(Saved data entries)
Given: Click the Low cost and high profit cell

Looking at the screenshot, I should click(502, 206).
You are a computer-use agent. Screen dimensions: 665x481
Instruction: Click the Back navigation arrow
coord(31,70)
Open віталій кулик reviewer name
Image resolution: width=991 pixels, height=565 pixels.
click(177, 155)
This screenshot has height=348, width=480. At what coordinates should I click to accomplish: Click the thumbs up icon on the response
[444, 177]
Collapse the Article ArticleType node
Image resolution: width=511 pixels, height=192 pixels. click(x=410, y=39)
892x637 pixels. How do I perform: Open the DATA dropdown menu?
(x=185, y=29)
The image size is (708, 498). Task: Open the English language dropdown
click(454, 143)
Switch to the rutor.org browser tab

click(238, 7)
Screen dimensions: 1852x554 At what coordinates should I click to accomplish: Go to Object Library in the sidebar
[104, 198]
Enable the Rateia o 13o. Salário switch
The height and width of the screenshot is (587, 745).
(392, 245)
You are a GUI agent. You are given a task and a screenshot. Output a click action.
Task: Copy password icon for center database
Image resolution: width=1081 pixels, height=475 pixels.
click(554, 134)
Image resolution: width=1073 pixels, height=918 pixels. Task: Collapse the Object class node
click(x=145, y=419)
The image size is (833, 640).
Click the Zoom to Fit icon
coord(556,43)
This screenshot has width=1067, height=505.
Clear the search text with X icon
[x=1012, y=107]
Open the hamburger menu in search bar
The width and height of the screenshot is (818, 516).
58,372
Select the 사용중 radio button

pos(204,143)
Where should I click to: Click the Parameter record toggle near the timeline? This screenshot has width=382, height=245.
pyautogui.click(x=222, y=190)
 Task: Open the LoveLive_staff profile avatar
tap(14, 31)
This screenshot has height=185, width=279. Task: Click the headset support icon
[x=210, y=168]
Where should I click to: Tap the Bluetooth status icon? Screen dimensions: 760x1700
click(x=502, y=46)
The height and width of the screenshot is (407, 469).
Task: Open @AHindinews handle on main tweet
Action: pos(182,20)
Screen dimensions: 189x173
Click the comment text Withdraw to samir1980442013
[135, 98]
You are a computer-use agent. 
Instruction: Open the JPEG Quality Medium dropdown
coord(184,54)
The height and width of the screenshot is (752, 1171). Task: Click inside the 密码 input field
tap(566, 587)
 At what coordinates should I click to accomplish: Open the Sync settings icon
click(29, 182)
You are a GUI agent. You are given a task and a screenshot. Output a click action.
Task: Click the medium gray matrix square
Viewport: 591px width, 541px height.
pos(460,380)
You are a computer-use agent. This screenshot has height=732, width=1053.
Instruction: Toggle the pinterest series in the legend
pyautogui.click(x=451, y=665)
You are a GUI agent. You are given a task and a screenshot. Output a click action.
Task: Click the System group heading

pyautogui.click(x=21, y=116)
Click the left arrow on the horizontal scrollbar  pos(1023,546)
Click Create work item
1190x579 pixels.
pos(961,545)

- _WHAT THE TASK REQUIRES_: Would you restate the entries word for word, omitting none?

- _RESULT_:
Given: Click the Low cost and high profit cell

Looking at the screenshot, I should click(502, 206).
You are a computer-use agent. Screen dimensions: 665x481
Instruction: Click the Back navigation arrow
coord(31,70)
Open віталій кулик reviewer name
Image resolution: width=991 pixels, height=565 pixels.
click(177, 155)
This screenshot has height=348, width=480. At what coordinates should I click to accomplish: Click the thumbs up icon on the response
[444, 177]
Collapse the Article ArticleType node
Image resolution: width=511 pixels, height=192 pixels. click(x=410, y=39)
892x637 pixels. How do I perform: Open the DATA dropdown menu?
(x=185, y=29)
The image size is (708, 498). Task: Open the English language dropdown
click(454, 143)
Switch to the rutor.org browser tab

click(238, 7)
Screen dimensions: 1852x554 At what coordinates should I click to accomplish: Go to Object Library in the sidebar
[104, 198]
Enable the Rateia o 13o. Salário switch
The height and width of the screenshot is (587, 745).
(392, 245)
You are a GUI agent. You are given a task and a screenshot. Output a click action.
Task: Copy password icon for center database
Image resolution: width=1081 pixels, height=475 pixels.
click(554, 134)
Image resolution: width=1073 pixels, height=918 pixels. Task: Collapse the Object class node
click(x=145, y=419)
The image size is (833, 640).
Click the Zoom to Fit icon
coord(556,43)
This screenshot has width=1067, height=505.
Clear the search text with X icon
[x=1012, y=107]
Open the hamburger menu in search bar
The width and height of the screenshot is (818, 516).
58,372
Select the 사용중 radio button

pos(204,143)
Where should I click to: Click the Parameter record toggle near the timeline? This screenshot has width=382, height=245.
pyautogui.click(x=222, y=190)
 Task: Open the LoveLive_staff profile avatar
tap(14, 31)
This screenshot has height=185, width=279. Task: Click the headset support icon
[x=210, y=168]
Where should I click to: Tap the Bluetooth status icon? Screen dimensions: 760x1700
click(x=502, y=46)
The height and width of the screenshot is (407, 469).
Task: Open @AHindinews handle on main tweet
Action: pos(182,20)
Screen dimensions: 189x173
Click the comment text Withdraw to samir1980442013
[135, 98]
You are a computer-use agent. 
Instruction: Open the JPEG Quality Medium dropdown
coord(184,54)
The height and width of the screenshot is (752, 1171). Task: Click inside the 密码 input field
tap(566, 587)
 At what coordinates should I click to accomplish: Open the Sync settings icon
click(29, 182)
You are a GUI agent. You are given a task and a screenshot. Output a click action.
Task: Click the medium gray matrix square
Viewport: 591px width, 541px height.
pos(460,380)
You are a computer-use agent. This screenshot has height=732, width=1053.
Instruction: Toggle the pinterest series in the legend
pyautogui.click(x=451, y=665)
You are a GUI agent. You are given a task and a screenshot. Output a click action.
Task: Click the System group heading

pyautogui.click(x=21, y=116)
Click the left arrow on the horizontal scrollbar  pos(1023,546)
Click Create work item
1190x579 pixels.
pos(961,545)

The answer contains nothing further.